Copy the data below word for word, beginning with the line that contains "Viewport: 830px width, 543px" and continuing through the final line.
--- start Stored rows ---
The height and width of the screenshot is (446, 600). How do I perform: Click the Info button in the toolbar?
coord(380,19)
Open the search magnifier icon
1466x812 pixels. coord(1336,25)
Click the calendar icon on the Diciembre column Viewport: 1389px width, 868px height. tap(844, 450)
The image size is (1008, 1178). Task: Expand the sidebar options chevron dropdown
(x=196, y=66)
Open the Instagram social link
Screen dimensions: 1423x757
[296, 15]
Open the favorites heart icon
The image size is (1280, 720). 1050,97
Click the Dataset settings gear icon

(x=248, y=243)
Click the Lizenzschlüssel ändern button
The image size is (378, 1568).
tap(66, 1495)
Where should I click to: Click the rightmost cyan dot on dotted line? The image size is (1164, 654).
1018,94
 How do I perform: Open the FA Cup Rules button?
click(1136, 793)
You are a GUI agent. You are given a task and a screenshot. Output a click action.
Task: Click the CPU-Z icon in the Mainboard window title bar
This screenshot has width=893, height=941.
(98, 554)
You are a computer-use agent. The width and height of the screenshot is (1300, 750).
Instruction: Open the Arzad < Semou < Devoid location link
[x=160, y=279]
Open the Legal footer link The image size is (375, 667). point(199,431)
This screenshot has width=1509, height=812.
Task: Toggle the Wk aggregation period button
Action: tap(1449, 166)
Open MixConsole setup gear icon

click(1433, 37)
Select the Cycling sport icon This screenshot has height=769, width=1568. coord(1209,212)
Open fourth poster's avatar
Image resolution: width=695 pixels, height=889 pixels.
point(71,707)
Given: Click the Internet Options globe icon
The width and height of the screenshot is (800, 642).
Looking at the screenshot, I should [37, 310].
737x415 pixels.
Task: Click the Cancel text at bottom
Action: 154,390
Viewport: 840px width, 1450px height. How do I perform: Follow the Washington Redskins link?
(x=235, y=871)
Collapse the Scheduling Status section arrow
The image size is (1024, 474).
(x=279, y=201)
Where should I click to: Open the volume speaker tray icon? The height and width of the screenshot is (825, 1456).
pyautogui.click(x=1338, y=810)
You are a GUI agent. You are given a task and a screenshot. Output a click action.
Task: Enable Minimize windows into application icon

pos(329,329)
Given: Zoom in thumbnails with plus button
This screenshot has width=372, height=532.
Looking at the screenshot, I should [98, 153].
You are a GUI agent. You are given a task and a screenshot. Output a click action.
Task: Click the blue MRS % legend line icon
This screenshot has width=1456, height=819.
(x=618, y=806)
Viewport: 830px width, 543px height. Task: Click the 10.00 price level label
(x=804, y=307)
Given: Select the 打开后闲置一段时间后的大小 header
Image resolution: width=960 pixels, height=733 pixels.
--- end Stored rows ---
◆ The response
Viewport: 830px width, 543px height. Task: Click the 10.00 price level label
(x=804, y=307)
Given: Select the 打开后闲置一段时间后的大小 header
Image resolution: width=960 pixels, height=733 pixels.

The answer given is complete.